▶ Work instruction: Using the listing below, print exactly everything from the line with "You are a GUI" down to the line with "Viewport: 1456px width, 819px height.", both included, and nothing more.

(Given records begins)

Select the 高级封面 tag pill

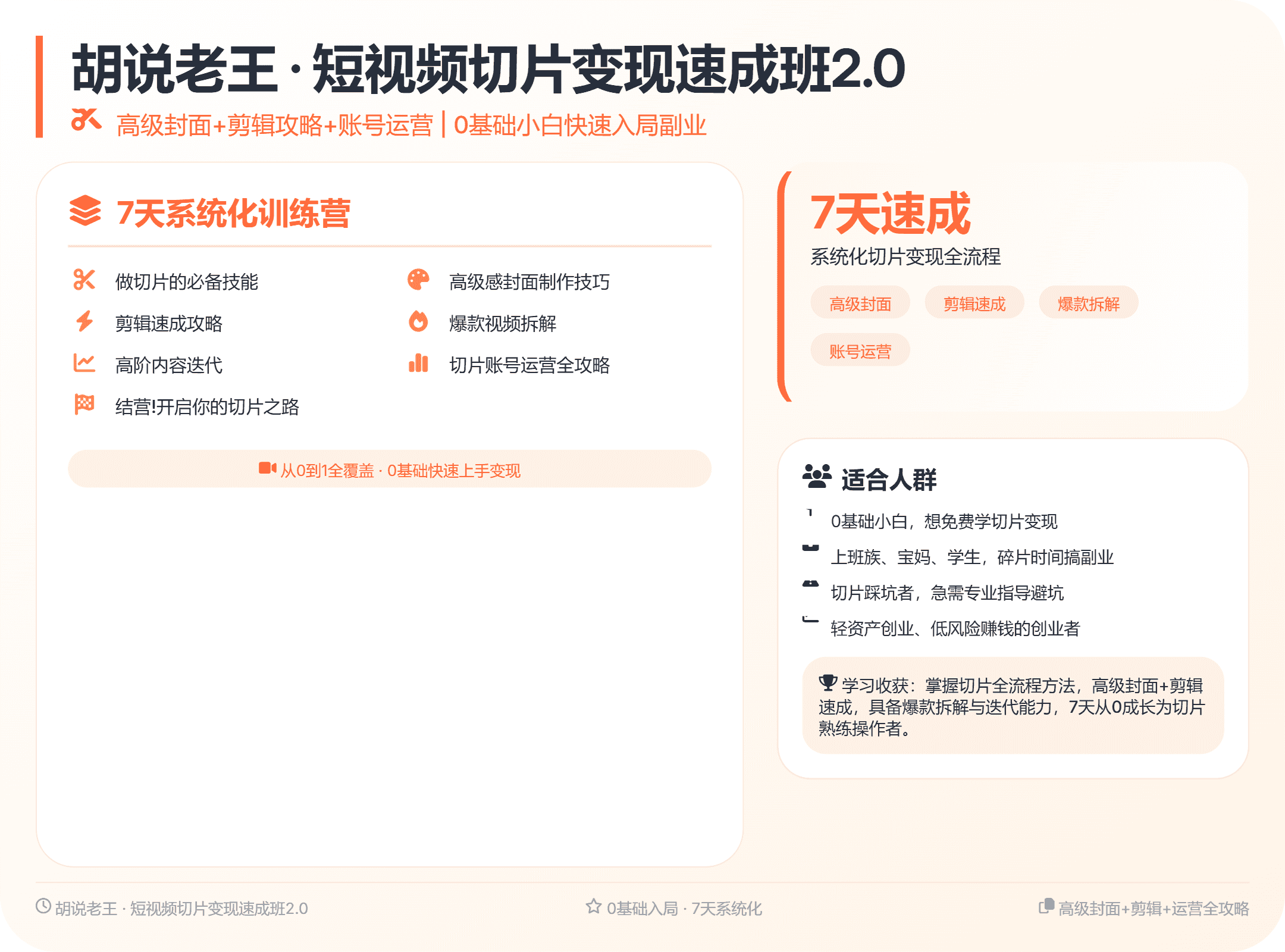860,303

(Given records ends)
(Given records begins)

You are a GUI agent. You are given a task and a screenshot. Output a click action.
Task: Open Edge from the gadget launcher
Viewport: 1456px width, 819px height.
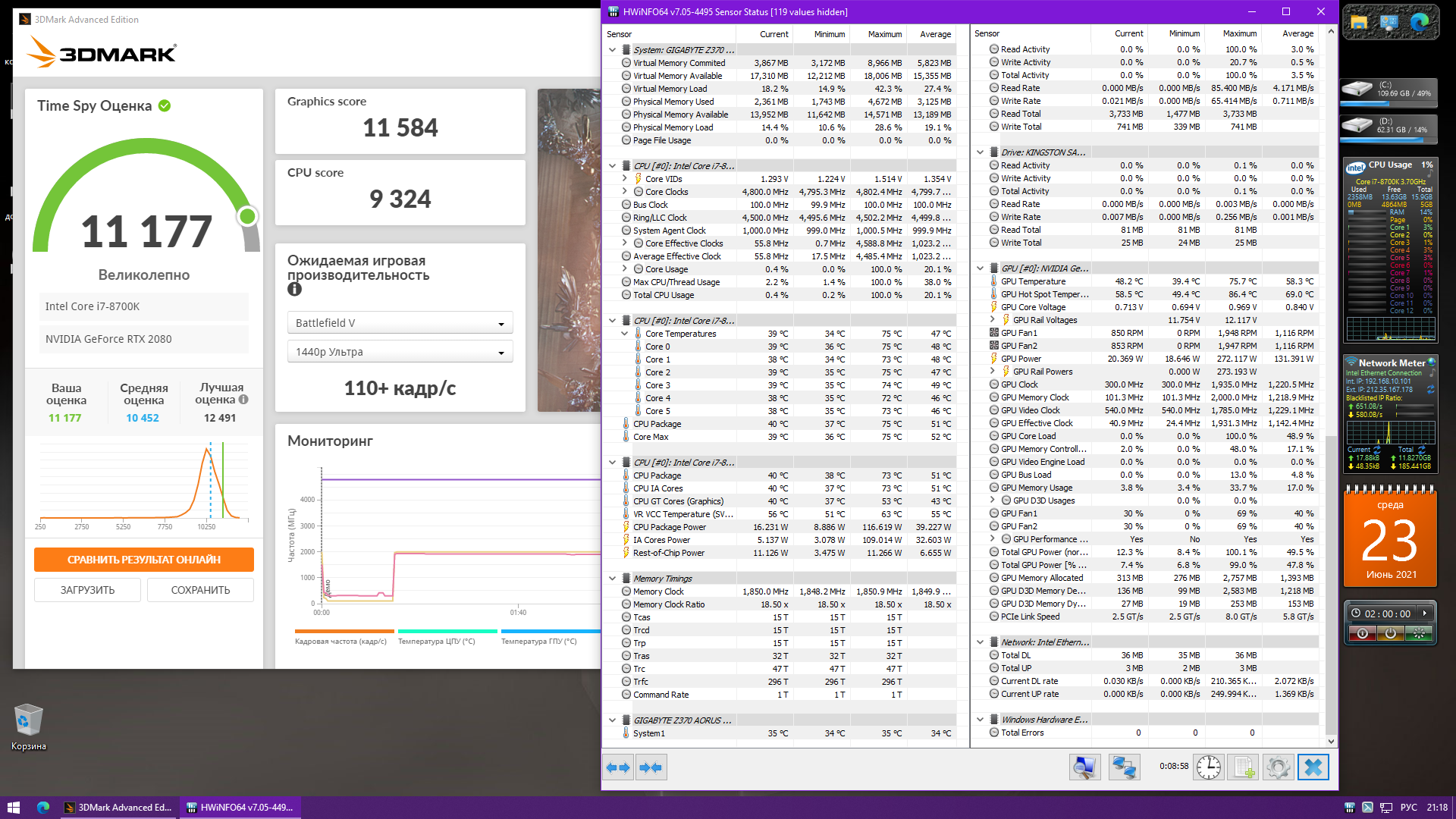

(Given records ends)

▶ Result for this task:
You are a GUI agent. You are given a task and a screenshot. Output a click action.
Task: Open Edge from the gadget launcher
Viewport: 1456px width, 819px height.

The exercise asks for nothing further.